**Task item**: Exactly as they appear below, repeat the lines from the one with "Instruction: Click the red X delete icon" through the one with "Image resolution: width=191". Drop every picture.

**Extracted data**:
+ + + + +
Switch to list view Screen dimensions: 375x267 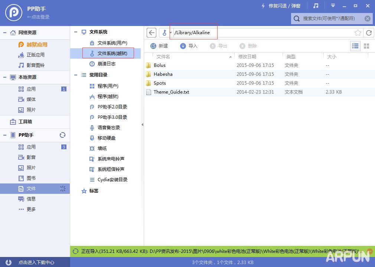[355, 46]
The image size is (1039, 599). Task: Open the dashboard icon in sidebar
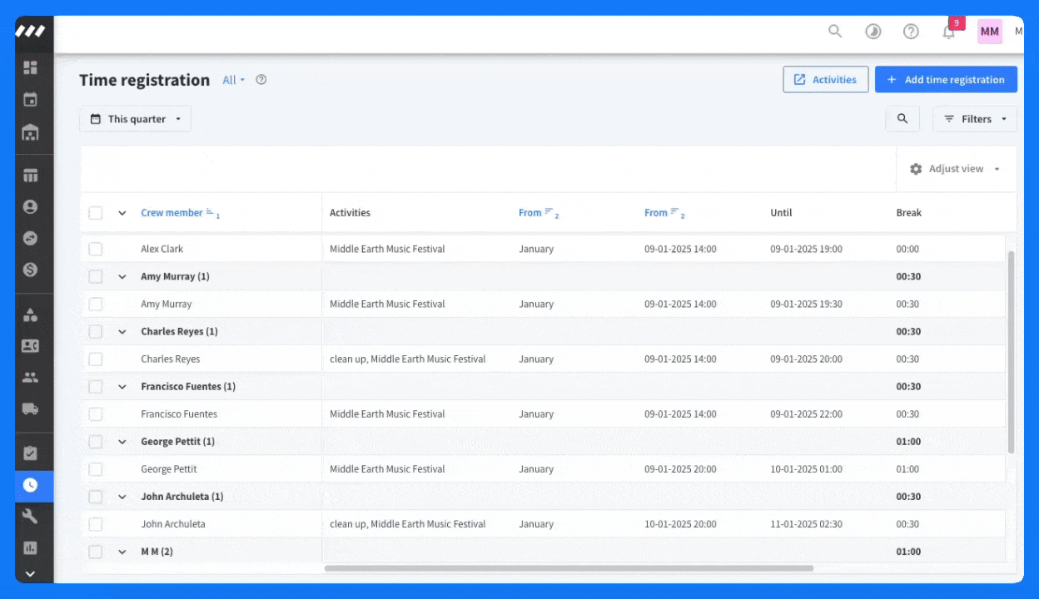31,67
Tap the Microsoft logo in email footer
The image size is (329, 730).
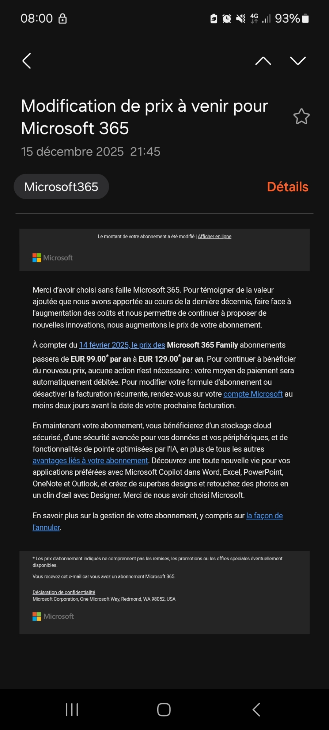53,616

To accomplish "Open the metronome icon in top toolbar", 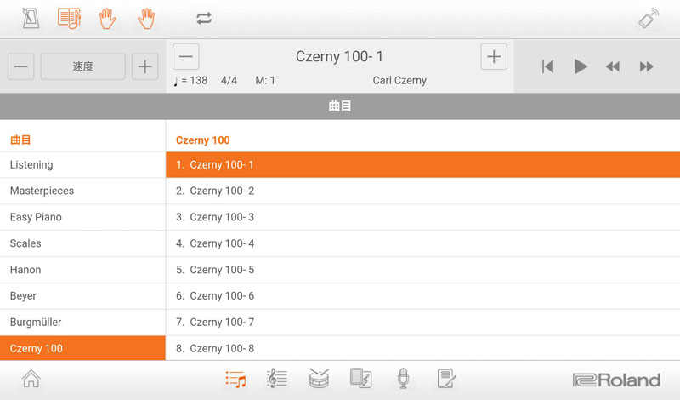I will click(x=30, y=18).
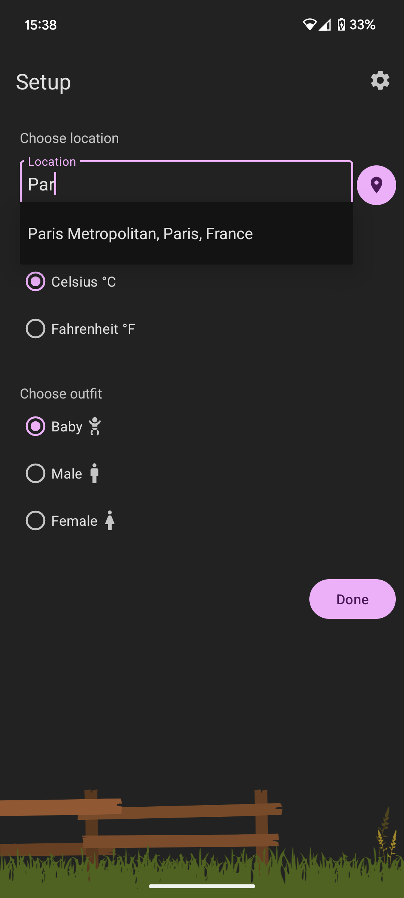This screenshot has width=404, height=898.
Task: Select the Baby outfit radio button
Action: coord(36,427)
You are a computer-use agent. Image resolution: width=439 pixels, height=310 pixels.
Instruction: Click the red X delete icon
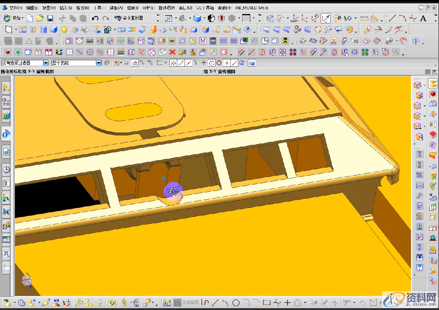[x=172, y=52]
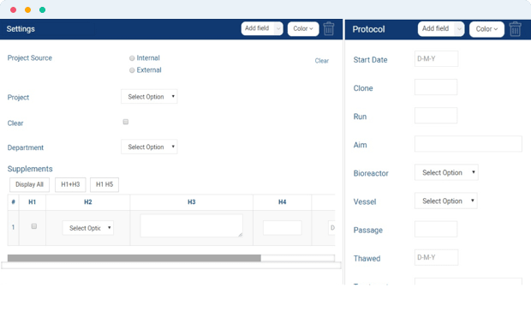Select the External project source

pos(132,70)
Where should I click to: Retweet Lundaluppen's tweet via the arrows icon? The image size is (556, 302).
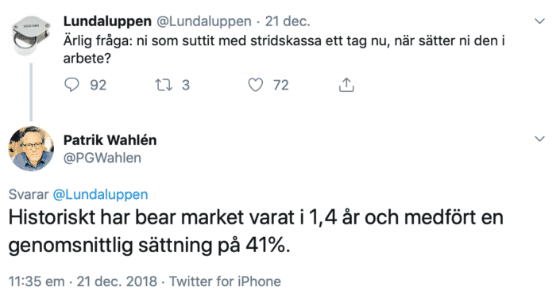pos(164,85)
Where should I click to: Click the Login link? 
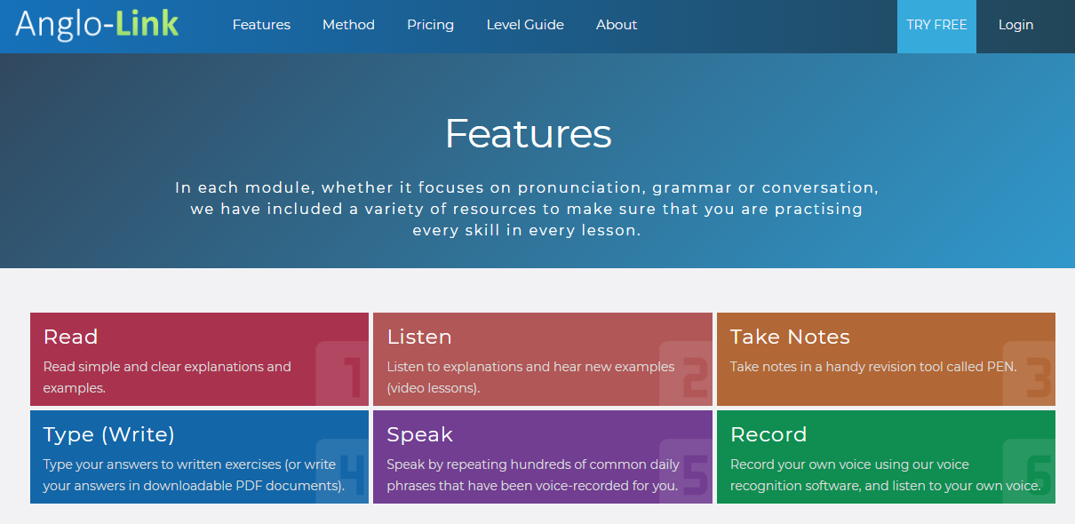[x=1015, y=25]
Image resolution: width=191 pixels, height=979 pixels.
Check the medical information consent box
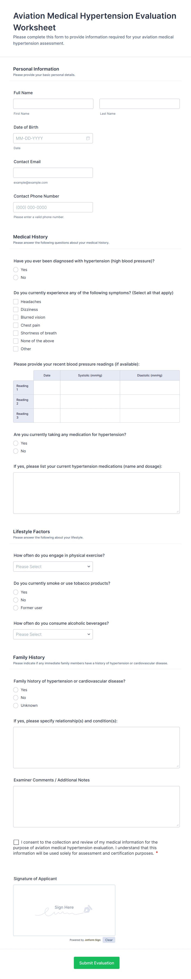click(16, 842)
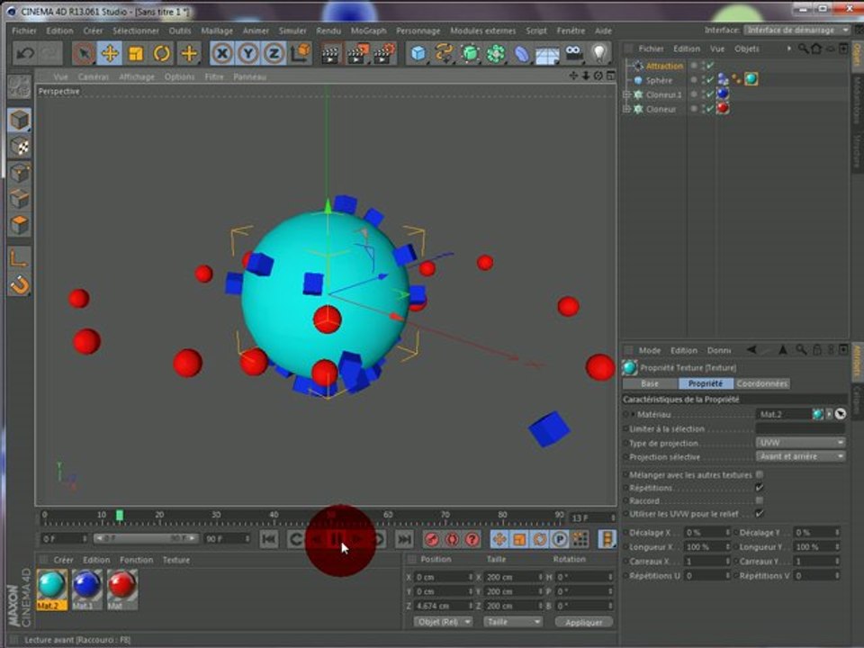
Task: Click the Undo arrow icon
Action: 25,53
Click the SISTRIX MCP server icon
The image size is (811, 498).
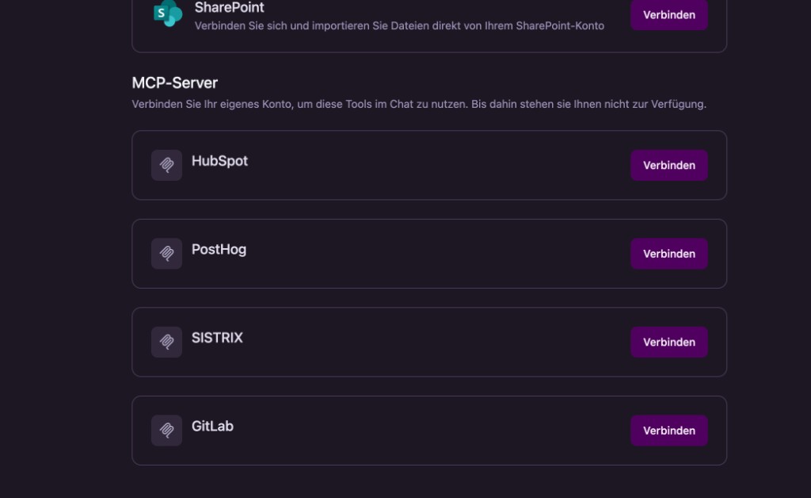(x=166, y=343)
+ + + + +
**Answer space**:
Instruction: Click the red X delete icon
[x=172, y=52]
Select the External project source

pos(132,70)
Where should I click to: Retweet Lundaluppen's tweet via the arrows icon? The image size is (556, 302).
pos(164,85)
Where should I click to: Click the Login link? 
[x=1015, y=25]
Image resolution: width=191 pixels, height=979 pixels.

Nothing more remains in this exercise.